[[ GIVEN RECORDS open ]]

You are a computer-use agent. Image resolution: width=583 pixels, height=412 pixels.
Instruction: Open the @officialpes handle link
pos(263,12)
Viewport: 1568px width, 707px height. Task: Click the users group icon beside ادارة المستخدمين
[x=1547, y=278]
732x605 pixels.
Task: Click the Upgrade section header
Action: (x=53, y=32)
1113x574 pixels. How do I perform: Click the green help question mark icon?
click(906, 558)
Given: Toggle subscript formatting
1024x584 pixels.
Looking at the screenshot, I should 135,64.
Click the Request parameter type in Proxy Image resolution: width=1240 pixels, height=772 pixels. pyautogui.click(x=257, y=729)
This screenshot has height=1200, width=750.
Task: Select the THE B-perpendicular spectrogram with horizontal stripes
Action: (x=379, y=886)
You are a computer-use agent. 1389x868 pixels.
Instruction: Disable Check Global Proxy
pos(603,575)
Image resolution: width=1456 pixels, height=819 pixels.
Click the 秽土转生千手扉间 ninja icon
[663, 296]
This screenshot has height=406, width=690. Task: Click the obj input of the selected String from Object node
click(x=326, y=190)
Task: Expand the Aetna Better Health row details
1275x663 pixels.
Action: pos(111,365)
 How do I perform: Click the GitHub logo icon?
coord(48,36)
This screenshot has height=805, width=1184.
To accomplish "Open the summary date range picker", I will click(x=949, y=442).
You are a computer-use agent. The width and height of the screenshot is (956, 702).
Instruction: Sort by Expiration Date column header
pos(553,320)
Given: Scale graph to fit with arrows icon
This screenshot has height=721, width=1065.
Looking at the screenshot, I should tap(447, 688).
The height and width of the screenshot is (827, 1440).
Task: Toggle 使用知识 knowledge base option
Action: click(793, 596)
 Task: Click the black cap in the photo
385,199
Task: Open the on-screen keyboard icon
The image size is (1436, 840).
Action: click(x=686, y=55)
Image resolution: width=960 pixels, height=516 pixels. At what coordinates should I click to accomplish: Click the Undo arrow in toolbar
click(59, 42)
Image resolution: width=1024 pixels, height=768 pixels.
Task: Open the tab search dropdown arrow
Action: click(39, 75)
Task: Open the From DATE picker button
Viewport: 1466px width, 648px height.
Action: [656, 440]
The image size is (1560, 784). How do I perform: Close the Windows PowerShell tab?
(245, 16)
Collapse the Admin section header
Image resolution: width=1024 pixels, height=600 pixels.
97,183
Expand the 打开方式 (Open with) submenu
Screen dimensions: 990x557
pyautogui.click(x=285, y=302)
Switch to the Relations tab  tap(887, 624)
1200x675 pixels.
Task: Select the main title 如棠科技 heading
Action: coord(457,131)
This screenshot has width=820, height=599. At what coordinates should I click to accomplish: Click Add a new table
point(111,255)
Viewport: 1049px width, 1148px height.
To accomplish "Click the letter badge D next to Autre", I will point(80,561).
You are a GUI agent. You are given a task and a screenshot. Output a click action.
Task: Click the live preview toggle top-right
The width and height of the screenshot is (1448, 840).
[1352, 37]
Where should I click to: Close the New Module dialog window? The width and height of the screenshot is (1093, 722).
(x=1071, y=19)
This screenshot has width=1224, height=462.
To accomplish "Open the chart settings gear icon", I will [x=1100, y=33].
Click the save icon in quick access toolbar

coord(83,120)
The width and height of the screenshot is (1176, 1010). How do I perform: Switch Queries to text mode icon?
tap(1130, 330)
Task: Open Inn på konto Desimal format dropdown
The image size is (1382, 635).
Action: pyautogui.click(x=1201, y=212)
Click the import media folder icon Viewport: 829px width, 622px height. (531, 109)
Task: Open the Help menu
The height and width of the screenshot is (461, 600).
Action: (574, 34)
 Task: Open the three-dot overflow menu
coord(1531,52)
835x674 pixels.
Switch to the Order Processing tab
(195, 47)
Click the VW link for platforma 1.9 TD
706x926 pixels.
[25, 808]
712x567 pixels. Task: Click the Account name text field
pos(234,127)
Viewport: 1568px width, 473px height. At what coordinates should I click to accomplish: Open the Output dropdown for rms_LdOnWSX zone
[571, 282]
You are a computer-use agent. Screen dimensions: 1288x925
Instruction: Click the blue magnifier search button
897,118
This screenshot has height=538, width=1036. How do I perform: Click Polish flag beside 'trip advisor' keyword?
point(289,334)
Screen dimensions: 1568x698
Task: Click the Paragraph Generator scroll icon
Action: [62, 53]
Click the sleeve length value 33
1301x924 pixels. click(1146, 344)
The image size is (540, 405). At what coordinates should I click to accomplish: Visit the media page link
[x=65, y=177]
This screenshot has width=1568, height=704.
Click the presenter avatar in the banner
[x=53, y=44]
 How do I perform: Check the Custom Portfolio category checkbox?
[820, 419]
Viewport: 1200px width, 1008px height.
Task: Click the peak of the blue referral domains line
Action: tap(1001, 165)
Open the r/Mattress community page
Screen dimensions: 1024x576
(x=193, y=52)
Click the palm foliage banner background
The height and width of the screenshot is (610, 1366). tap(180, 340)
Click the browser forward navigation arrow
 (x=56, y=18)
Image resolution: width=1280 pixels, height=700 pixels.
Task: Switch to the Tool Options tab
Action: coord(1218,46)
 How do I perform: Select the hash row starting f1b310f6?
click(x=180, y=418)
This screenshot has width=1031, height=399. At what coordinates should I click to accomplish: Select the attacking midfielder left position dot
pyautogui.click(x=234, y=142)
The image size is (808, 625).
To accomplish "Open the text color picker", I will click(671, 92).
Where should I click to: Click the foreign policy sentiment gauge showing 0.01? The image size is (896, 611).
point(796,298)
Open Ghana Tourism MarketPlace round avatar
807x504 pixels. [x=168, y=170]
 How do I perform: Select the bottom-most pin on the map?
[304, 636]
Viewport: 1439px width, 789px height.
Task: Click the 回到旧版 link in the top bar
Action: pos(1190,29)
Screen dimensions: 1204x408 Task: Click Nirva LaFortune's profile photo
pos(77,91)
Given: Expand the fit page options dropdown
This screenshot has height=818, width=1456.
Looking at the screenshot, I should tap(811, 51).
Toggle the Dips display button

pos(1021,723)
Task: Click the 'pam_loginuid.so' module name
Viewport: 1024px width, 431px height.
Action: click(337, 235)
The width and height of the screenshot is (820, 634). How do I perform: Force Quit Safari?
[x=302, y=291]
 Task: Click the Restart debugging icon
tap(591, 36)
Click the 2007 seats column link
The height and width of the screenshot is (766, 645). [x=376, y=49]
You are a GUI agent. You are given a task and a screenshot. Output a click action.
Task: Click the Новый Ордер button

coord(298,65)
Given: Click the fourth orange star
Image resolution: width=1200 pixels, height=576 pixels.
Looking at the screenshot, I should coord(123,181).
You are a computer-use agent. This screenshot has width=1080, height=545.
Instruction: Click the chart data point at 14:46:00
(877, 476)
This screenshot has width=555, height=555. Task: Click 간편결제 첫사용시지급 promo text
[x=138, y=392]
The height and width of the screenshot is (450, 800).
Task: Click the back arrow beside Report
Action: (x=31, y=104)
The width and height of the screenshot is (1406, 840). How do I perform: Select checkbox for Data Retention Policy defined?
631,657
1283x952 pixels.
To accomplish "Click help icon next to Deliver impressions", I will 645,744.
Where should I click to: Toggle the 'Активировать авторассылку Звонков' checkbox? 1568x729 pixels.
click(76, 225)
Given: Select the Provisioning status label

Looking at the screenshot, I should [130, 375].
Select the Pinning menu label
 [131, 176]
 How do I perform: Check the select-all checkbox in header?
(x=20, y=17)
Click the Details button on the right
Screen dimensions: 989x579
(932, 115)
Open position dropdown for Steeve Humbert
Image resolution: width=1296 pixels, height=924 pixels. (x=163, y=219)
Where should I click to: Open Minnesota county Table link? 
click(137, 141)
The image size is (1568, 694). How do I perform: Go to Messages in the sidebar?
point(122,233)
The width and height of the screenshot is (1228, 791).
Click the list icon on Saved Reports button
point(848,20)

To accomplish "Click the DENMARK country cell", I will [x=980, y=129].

[[ GIVEN RECORDS closed ]]

### REQUIRED ACTION
Locate the string "picker" in the listing above and copy every line where it occurs.

### EXERCISE RESULT
To accomplish "Open the summary date range picker", I will click(x=949, y=442).
Task: Open the From DATE picker button
To accomplish "Open the text color picker", I will click(671, 92).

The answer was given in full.